In this letter, Mr. Deso recounts in great detail allegations by police officers and civilian police department employees that there were "gross misconduct and possible criminal violations in the manner in which the drug testing program at the Clinic has been and is being administered." These employees allege that a urine sample provided by then Captain Robert C. White, who was then Commander of the Narcotics Branch of the Morals Division, tested positive for cannabis. They further allege that several highly irregular steps were taken to obtain a different urine sample that had possibly been provided by another officer, to submit that sample to a private testing laboratory as Captain White's, and that this sample tested negative for drugs.
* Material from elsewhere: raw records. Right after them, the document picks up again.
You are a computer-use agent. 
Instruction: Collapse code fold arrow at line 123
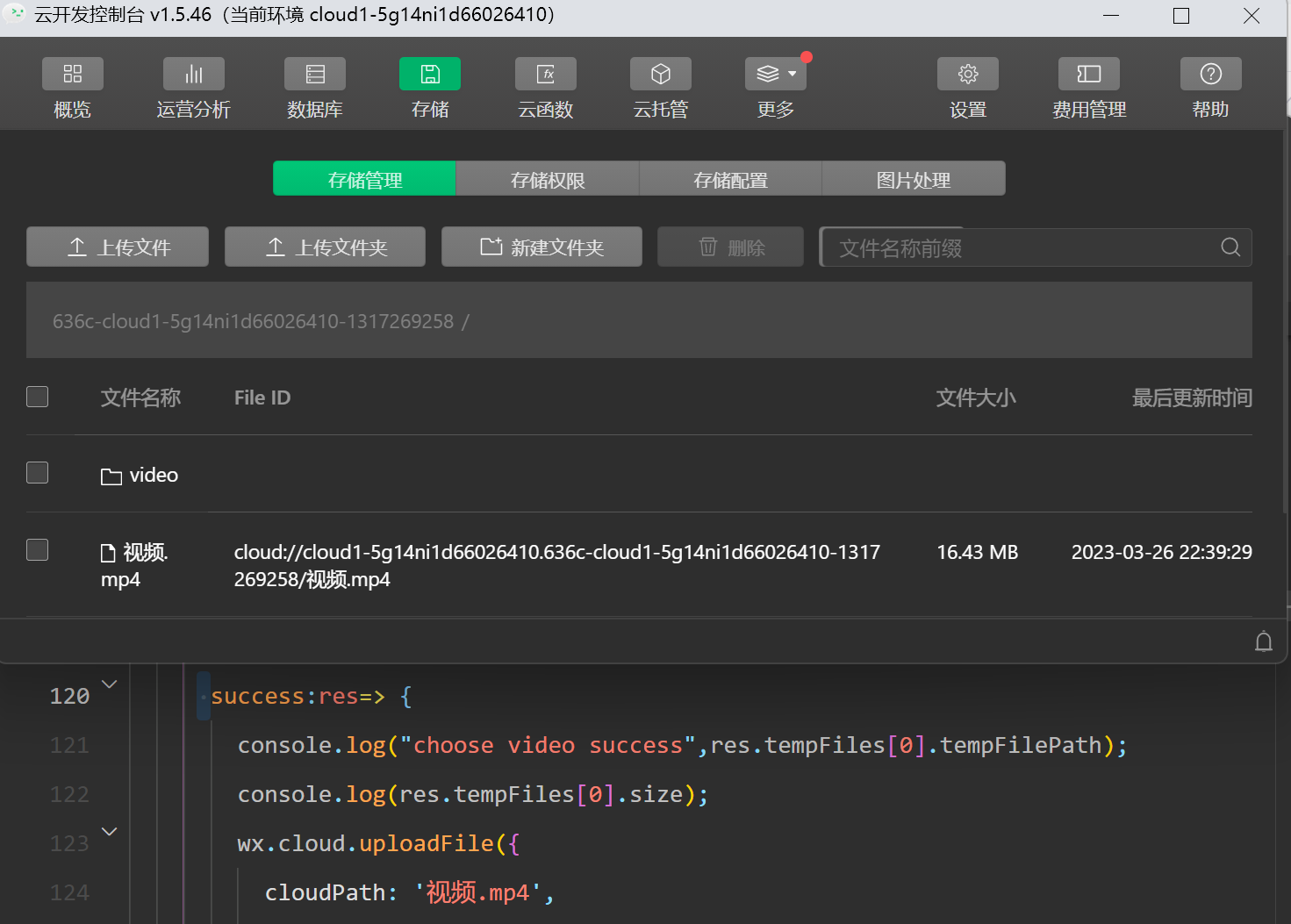click(110, 832)
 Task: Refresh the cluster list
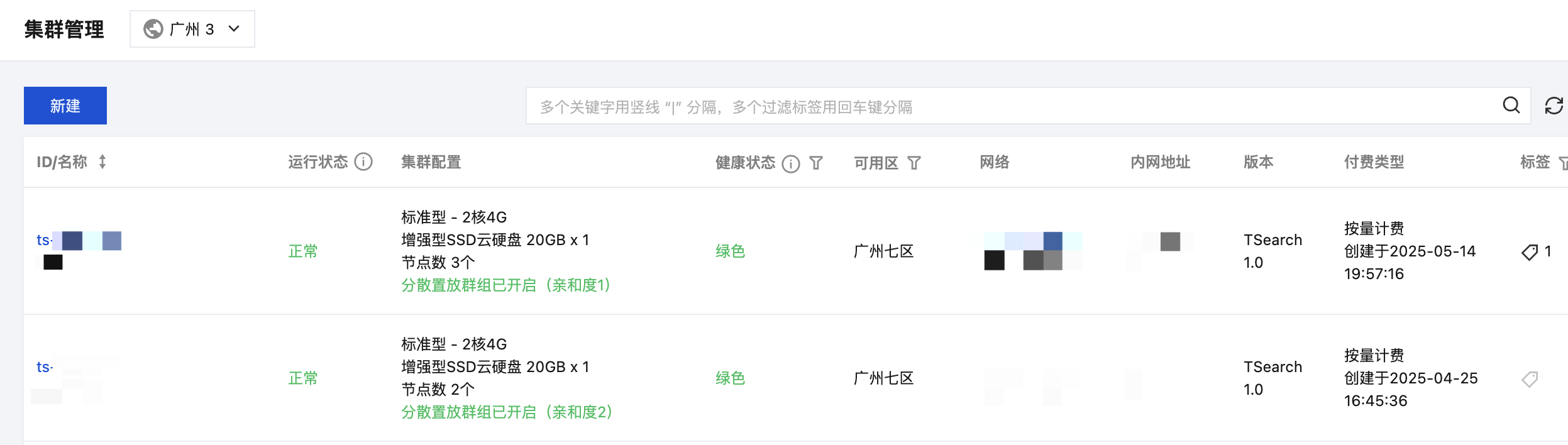click(1554, 106)
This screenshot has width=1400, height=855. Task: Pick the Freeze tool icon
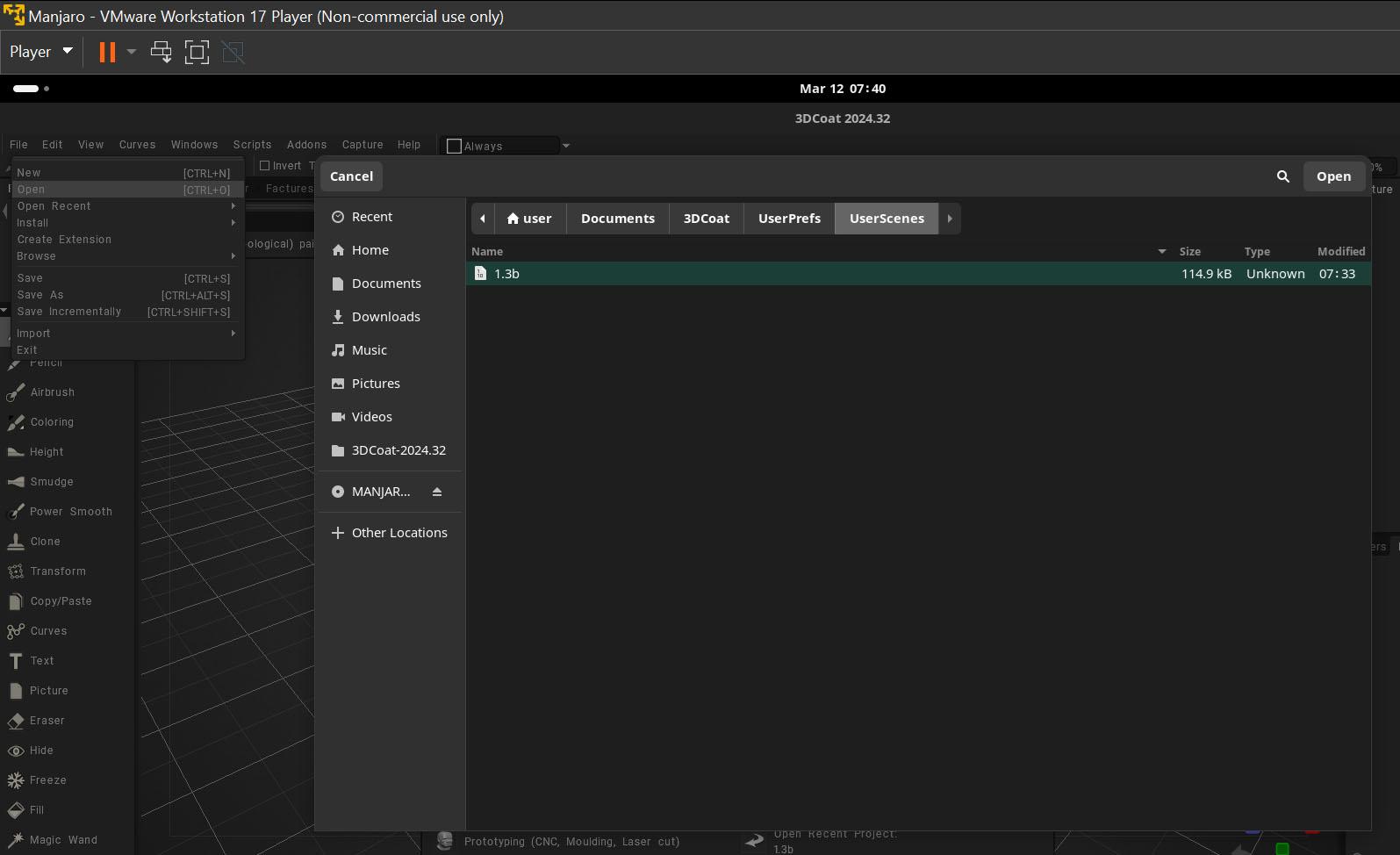point(16,780)

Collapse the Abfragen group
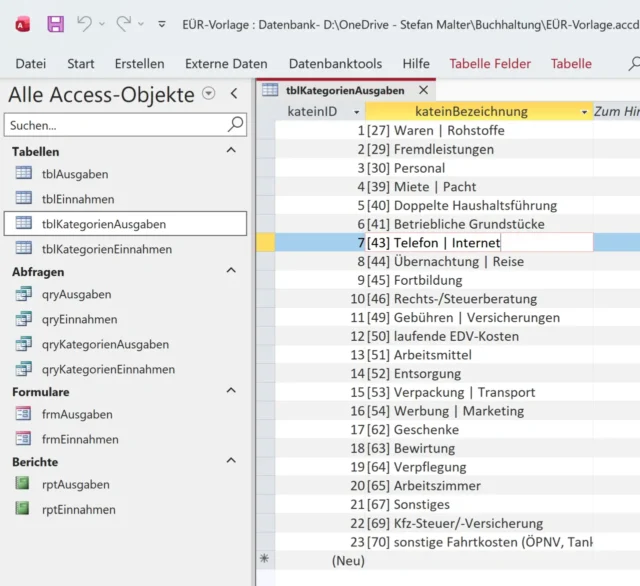[x=231, y=271]
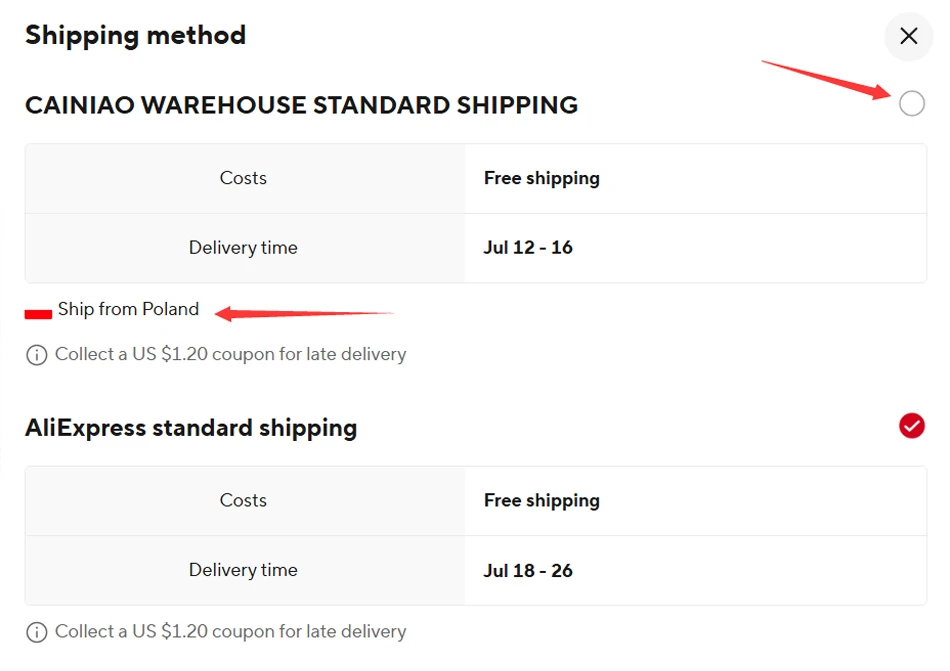Click the Cainiao late delivery coupon text

click(230, 354)
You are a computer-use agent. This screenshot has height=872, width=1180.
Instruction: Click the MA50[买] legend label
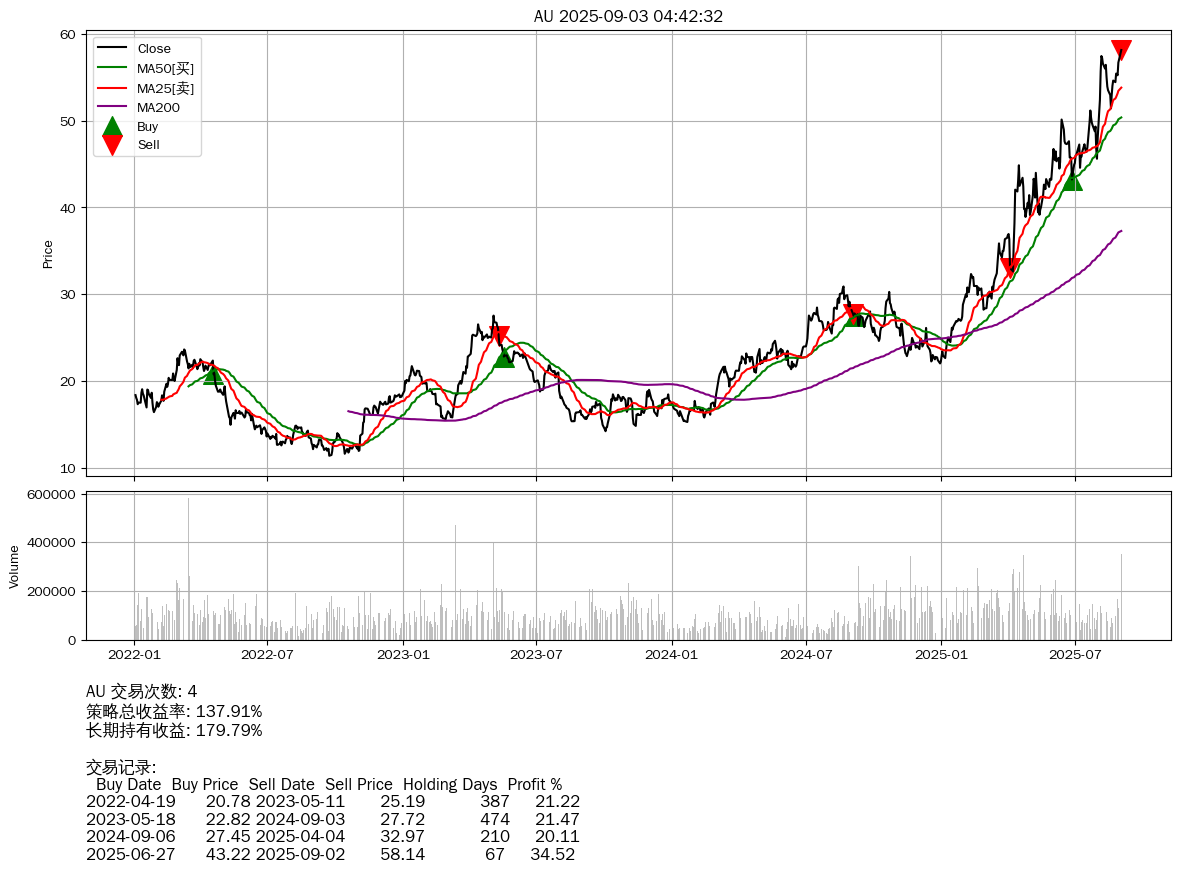(166, 68)
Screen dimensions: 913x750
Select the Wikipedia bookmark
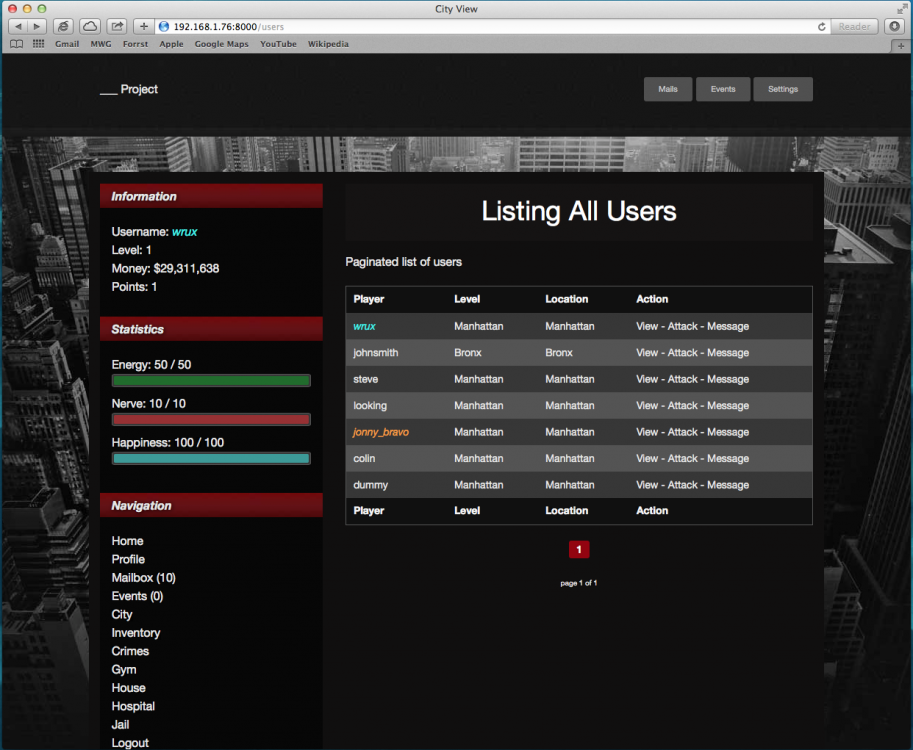pos(328,44)
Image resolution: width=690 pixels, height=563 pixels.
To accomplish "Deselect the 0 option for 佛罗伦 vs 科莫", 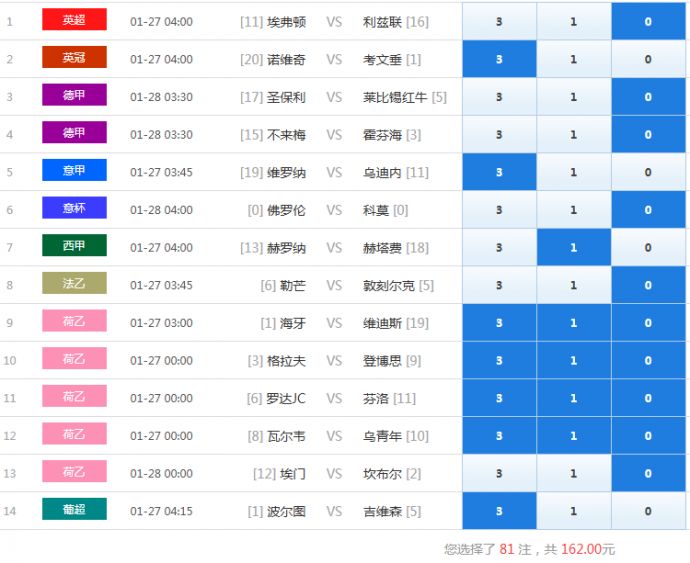I will [x=648, y=210].
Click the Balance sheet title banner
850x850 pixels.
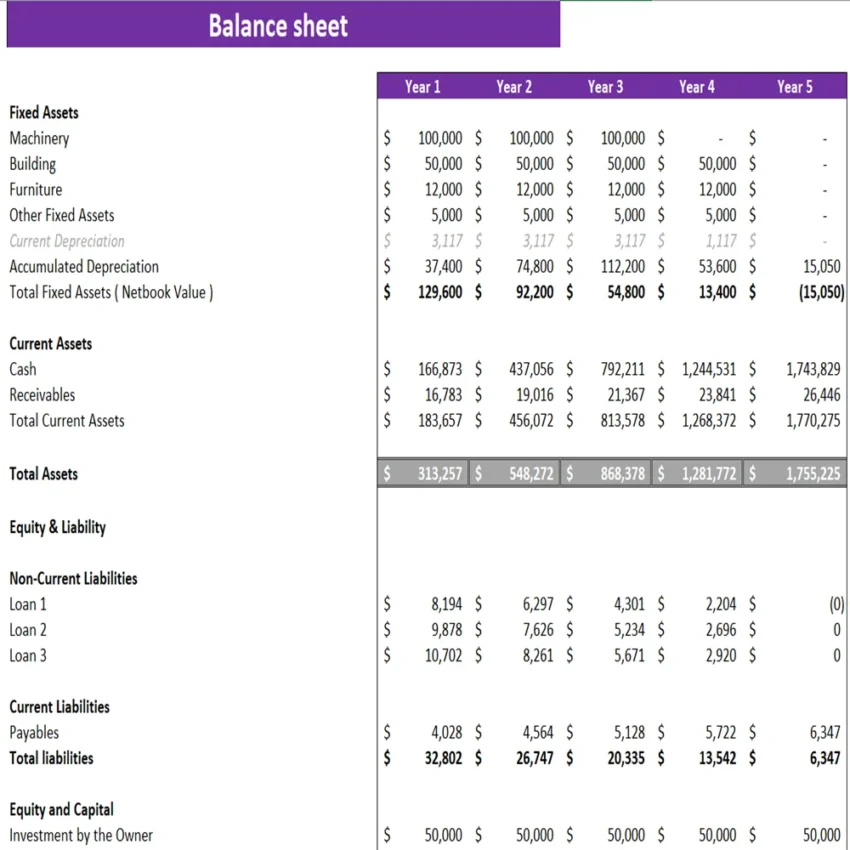[277, 25]
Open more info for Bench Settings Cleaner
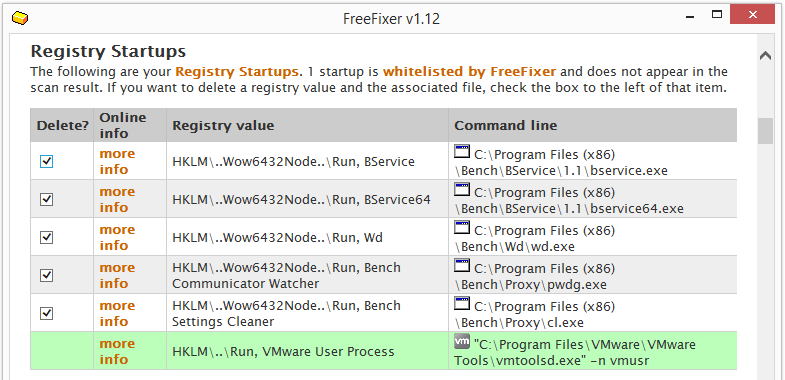 point(117,313)
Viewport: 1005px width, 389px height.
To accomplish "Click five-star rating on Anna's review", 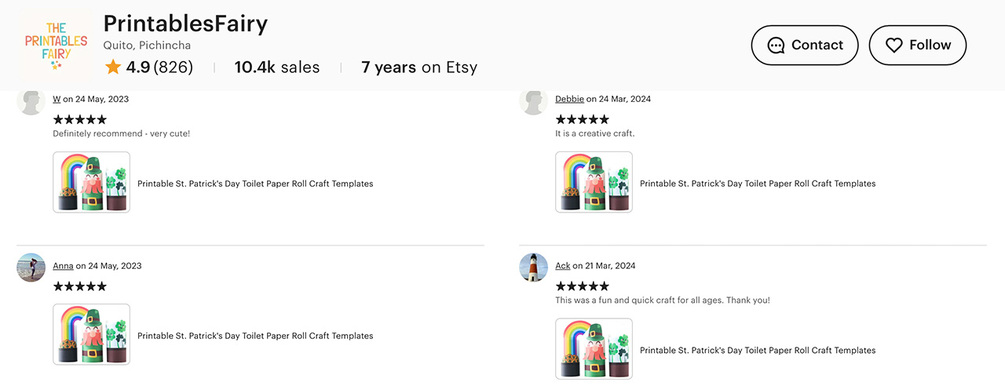I will point(79,286).
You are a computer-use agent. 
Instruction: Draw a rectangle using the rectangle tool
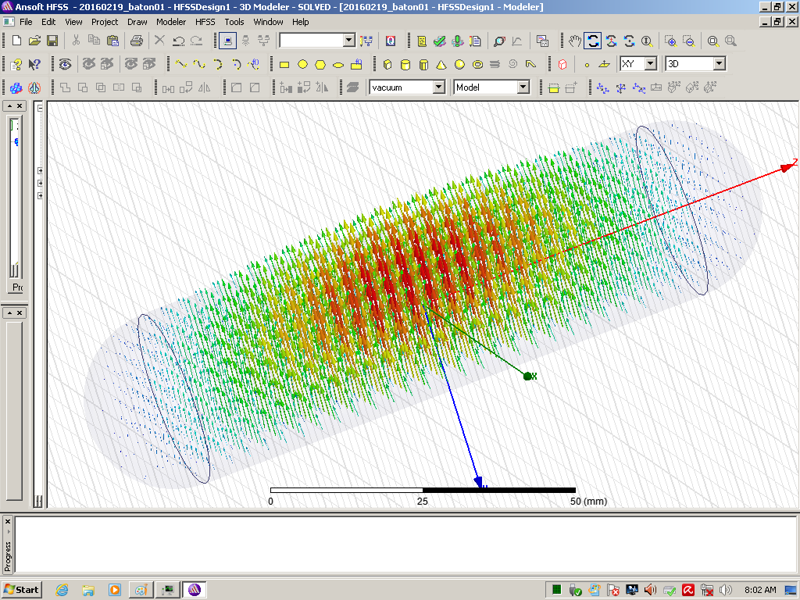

They allege that at that time there was "a systematic effort to subvert the integrity of the drug testing procedures at the Police and Fire Clinic and to manipulate the procedures so that desired results can be obtained." Further, these employees allege that after the police officer submitted complaints about these matters to the Assistant Branch Commander of the General Investigations Branch of the Internal Affairs Division of the Metropolitan Police Department, then Lt. Sonya Proctor, he was ordered by his commanding officer "not to discuss his complaints with anyone."